What is known is that amateur radio operates everywhere around the world including here at Keesler.

"Keesler Amateur Radio Club appears to have been started in the 1940s," said club president Harry Samuelson. "Through the years, the club's degree of activity was dependent upon how many members it had. "During its active periods, the club was involved with community service events such as Special Olympics and air shows," he explained. "After natural disasters, the club members were available to provide communications if needed."

Presently the club has six members who are in the process of re-activating the station in Rooms 5438 and 5439 of Locker House. They're working to obtain furnishings and to have an antenna installed.

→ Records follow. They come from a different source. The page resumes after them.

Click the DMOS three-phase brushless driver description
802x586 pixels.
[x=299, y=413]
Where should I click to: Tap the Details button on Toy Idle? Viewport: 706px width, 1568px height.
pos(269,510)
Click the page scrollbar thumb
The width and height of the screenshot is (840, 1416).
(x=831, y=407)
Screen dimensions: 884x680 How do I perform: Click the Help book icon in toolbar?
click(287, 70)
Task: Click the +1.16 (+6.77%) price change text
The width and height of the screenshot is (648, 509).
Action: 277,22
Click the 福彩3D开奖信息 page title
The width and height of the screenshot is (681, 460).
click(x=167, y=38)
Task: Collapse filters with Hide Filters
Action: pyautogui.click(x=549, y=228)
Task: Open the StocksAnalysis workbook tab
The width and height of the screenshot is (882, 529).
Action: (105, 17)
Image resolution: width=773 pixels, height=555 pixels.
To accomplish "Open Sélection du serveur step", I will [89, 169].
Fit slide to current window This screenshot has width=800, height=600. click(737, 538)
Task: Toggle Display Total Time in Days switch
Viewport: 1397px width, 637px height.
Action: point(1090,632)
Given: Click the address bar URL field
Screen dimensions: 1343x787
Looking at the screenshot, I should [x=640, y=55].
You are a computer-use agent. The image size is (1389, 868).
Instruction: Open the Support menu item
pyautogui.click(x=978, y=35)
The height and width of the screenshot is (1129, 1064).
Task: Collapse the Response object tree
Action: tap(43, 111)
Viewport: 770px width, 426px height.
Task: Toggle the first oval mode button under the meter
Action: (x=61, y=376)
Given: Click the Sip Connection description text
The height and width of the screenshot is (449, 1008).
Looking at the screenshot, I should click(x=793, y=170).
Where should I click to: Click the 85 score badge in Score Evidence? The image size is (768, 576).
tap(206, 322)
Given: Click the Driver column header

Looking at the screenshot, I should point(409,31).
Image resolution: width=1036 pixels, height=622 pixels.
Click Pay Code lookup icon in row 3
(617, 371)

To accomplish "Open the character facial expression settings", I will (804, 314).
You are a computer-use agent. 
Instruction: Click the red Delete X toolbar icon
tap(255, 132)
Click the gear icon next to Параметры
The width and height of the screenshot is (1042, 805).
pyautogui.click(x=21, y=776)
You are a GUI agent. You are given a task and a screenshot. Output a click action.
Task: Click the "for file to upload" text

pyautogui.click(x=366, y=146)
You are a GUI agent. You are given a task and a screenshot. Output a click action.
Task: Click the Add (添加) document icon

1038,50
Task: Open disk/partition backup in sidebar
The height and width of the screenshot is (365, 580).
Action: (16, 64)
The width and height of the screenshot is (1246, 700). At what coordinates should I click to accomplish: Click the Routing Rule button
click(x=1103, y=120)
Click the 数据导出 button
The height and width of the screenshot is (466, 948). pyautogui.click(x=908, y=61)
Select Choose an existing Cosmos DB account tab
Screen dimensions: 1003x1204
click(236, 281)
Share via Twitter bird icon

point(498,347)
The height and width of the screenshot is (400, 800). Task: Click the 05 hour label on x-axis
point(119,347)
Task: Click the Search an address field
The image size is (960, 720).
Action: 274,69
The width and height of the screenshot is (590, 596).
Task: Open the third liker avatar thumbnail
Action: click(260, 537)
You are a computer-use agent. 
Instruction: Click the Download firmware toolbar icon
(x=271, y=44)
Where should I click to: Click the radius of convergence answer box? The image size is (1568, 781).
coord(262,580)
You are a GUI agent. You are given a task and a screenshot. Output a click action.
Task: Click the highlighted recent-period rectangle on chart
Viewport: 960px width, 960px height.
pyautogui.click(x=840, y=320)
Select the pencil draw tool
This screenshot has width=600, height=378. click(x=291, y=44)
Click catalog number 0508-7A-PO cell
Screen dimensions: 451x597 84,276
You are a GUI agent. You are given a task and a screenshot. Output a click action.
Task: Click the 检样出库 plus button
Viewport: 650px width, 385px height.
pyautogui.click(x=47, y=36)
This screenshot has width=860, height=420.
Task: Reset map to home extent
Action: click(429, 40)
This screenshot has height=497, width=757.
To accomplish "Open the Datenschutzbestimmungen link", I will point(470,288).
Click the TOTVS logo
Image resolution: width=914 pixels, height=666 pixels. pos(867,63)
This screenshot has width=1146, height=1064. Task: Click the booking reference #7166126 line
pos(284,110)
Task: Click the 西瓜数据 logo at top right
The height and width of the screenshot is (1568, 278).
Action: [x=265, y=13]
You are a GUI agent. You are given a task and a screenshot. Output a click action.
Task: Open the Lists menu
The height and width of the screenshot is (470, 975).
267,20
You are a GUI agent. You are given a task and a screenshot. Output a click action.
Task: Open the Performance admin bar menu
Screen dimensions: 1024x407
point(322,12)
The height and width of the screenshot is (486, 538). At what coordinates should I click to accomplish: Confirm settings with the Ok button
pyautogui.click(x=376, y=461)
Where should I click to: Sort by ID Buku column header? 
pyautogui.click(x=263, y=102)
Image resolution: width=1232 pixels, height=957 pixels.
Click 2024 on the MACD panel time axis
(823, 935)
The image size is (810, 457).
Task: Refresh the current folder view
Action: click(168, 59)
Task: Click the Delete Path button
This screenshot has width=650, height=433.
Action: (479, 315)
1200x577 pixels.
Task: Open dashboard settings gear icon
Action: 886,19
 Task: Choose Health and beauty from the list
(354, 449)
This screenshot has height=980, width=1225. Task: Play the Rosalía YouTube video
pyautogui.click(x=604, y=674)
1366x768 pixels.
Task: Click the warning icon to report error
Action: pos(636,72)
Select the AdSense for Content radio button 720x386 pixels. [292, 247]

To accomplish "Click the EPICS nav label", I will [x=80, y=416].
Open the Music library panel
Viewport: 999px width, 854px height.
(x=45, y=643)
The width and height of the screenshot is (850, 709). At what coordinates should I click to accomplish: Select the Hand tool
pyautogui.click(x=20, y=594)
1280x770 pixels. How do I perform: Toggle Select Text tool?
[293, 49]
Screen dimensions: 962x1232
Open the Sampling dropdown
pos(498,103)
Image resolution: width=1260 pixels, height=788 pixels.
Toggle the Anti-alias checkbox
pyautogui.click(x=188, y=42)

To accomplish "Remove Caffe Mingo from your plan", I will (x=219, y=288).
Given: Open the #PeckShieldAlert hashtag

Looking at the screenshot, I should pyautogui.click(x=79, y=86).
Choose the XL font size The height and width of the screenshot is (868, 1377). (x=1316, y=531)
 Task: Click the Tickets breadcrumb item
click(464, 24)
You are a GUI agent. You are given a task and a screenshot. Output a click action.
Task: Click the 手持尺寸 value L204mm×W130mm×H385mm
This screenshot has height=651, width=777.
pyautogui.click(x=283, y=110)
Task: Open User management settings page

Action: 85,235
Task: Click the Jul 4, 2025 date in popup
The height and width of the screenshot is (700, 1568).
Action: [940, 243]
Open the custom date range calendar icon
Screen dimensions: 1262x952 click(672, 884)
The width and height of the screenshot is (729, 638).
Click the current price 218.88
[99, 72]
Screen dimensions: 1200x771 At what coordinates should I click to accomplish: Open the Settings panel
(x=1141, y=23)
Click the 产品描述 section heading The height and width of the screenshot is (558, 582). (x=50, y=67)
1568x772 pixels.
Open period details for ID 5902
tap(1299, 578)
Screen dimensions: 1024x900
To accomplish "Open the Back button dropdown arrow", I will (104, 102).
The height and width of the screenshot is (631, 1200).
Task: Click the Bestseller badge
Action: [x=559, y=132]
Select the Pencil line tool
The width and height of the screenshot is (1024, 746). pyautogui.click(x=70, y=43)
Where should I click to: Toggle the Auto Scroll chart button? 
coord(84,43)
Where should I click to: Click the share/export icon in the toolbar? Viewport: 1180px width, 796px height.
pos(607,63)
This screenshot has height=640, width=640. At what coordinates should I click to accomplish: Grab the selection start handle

According to Samuelson, the club's goal is to get a high frequency station on the air for those amateurs stationed or on temporary duty at Keesler. The group would also like to hold future classes for amateur radio licensing and to become involved with Keesler community events once again.

"The biggest thing that keeps my interest in the club is its history, and knowing I am part of it gives me a pride that only few know about," said Capt. Trenton Selah, 345th Airlift Squadron, an active club member. "The club provides a place to practice my radio and digital skills to be ready in times of emergency."

Meetings are held at 7 p.m. the second Monday of each month at the club's station in Locker House. The club's call sign is K5TYP. All active-duty members, retirees and civilian staff members are welcome to attend the meetings.